The sultan will hold talks with Russian President Vladimir Putin on Tuesday, the Kremlin said.
Iran and the US started a new round of nuclear talks in Rome on Saturday to resolve their decades-long standoff over Tehran’s atomic aims, under the shadow of President Donald Trump’s threat to unleash military action if diplomacy fails.
Ahead of Saturday’s talks, Iranian Foreign Minister Abbas Araqchi met his Russian counterpart Sergei Lavrov in Moscow. Following the meeting, Lavrov said Russia was “ready to assist, mediate and play any role that will be beneficial to Iran and the USA.”

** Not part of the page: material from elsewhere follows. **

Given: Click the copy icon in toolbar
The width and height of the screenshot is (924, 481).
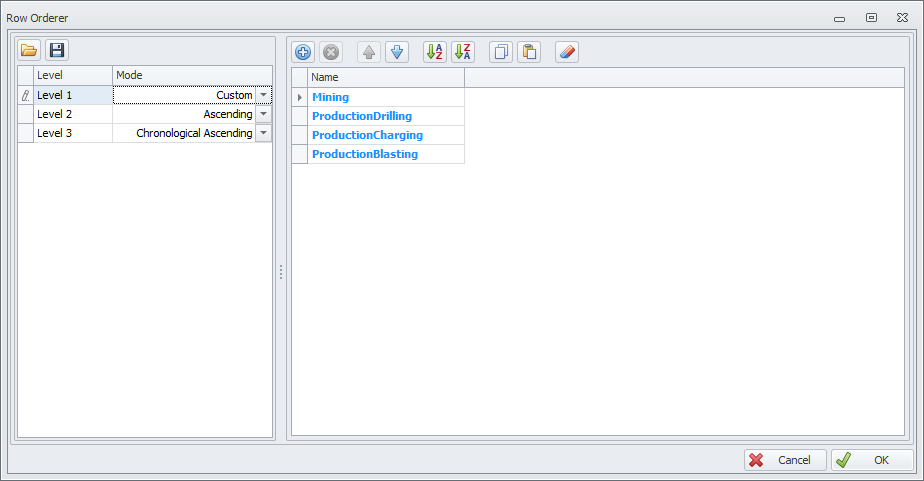Looking at the screenshot, I should pos(501,52).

Moscow has played a role in Iran’s nuclear negotiations in the past as a veto-wielding U.N. Security Council member and signatory to an earlier deal that Trump abandoned during his first term in 2018.
The sultan’s meetings in Moscow visit will focus on cooperation on regional and global issues, the Omani state news agency and the Kremlin said, without providing further detail.
The two leaders are also expected to discuss trade and economic ties, the Kremlin added.